* _LESETEXT_:
>>>>

Über das Verhältnis Gott, Amerika und Weltpolitik macht sich Ex-US-Außenministerin Madeleine K. Albright Gedanken. Ihr Buch "Der Mächtige und der Allmächtige" kann als Abrechnung mit der Regierung Bush gelesen werden, wenn auch gut und dick verpackt in eine allgemeine Abhandlung über die Religion in der Politik.

Von Brigitte Baetz |
    Die USA gehören zu den ältesten Demokratien der Welt. Doch anders als ihre meisten Nachahmer berufen sie sich in ihren politischen Ritualen immer wieder auf Gott. In einem Land, in dem fast jede öffentliche Rede mit dem Zusatz "God bless America” endet, gibt es eine Unbefangenheit im Umgang mit dem Allmächtigen, die im "alten Europa" lange Zeit eher für gutmütige Erheiterung sorgte, inzwischen aber auf Unverständnis und Ablehnung stößt. Auch Madeleine Albright merkt man an, dass sie in vielerlei Hinsicht noch ein Kind Europas ist. Die Tochter tschechischer Flüchtlinge, die zudem im fortgeschrittenen Alter erfahren hat, dass sie jüdischer Abstammung ist, wurde zwar christlich erzogen, hat sich aber ihre Skepsis hinsichtlich der Vermischung von Religion und Politik bewahrt.

<<<<

* _DATENSÄTZE_:
>>>>

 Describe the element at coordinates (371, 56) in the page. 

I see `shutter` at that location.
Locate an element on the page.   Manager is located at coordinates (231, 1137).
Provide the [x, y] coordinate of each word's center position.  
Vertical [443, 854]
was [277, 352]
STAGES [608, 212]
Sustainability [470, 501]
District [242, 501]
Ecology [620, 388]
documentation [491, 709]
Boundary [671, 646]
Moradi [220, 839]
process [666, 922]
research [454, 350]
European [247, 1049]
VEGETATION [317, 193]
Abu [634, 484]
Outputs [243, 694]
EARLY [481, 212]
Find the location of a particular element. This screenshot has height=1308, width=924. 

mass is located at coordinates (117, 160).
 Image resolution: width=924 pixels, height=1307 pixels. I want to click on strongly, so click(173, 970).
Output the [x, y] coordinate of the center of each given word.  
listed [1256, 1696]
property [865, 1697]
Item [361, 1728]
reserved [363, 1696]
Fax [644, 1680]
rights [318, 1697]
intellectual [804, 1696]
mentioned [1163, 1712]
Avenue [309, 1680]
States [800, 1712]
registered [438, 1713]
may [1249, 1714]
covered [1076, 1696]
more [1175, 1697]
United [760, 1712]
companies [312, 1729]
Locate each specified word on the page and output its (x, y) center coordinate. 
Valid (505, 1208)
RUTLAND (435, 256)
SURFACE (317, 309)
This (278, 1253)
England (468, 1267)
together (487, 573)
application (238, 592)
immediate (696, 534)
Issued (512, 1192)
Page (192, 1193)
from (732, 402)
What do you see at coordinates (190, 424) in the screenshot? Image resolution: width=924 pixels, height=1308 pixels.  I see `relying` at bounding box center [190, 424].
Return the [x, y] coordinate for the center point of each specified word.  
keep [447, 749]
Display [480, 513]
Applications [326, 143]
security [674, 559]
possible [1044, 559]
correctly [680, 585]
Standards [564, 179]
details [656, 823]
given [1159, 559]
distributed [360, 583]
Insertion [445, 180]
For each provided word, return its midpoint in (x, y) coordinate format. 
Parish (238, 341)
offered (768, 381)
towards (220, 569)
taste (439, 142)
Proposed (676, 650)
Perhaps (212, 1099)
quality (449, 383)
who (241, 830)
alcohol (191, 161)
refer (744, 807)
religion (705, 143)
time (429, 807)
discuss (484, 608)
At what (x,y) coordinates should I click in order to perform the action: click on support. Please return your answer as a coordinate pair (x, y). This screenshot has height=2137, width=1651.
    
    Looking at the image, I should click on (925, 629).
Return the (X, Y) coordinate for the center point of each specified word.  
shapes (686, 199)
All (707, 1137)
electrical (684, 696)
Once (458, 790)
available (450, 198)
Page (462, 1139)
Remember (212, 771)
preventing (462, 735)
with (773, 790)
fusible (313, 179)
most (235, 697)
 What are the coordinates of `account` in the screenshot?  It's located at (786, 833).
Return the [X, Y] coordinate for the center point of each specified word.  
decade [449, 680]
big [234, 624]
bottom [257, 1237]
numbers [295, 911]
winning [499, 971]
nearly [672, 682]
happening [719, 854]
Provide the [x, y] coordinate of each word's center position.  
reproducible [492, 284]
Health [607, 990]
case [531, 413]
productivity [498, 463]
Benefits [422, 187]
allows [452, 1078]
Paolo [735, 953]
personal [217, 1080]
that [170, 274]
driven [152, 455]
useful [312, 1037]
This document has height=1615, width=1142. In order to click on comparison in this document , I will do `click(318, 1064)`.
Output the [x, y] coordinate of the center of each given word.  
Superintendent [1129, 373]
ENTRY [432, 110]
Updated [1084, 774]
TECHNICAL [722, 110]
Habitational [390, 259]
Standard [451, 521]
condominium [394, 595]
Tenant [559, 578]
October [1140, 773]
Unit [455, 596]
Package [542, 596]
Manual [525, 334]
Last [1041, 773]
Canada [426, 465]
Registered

<<<<

* _AUFGABEN_:
1. Entnimm der Rezension zu Albrights Buch wörtlich die Passage zwischen „Über das Verhältnis“ und „in der Politik.“, beide eingeschlossen.
2. Führe die Rezension zu Albrights Buch über Religion und Politik im Anschluss an ihren letzten Satz weiter.

* _ERWARTETE LÖSUNGEN_:
1.
Über das Verhältnis Gott, Amerika und Weltpolitik macht sich Ex-US-Außenministerin Madeleine K. Albright Gedanken. Ihr Buch "Der Mächtige und der Allmächtige" kann als Abrechnung mit der Regierung Bush gelesen werden, wenn auch gut und dick verpackt in eine allgemeine Abhandlung über die Religion in der Politik.

2.
    Albright: "Jeder amerikanische Präsident hat sich in der einen oder anderen Weise auf Gott berufen, sogar Männer, von denen man das nicht erwartet hätte, Roosevelt und Kennedy zum Beispiel. Der Unterschied bei Präsident Bush ist die Gewissheit, mit der er sich auf die Religion bezieht, dass er zum Beispiel sagte, Gott habe gewollt, dass er Präsident sei und dass Gott auf der Seite Amerikas stehe. Damit unterscheidet er sich von Präsident Lincoln, der sagte: 'Wir müssen auf Gottes Seite stehen.'"

    Madeleine Albright, die ehemalige Außenministerin unter Clinton und langjährige Beraterin demokratischer Präsidentschaftskandidaten, sieht sich in einer ganz anderen Tradition als George W. Bush, nämlich in der eines George F. Kennan oder eines Hans Morgenthau, Männern, die nach dem Zweiten Weltkrieg die akademische und die praktische Beschäftigung mit Außenpolitik entscheidend prägten.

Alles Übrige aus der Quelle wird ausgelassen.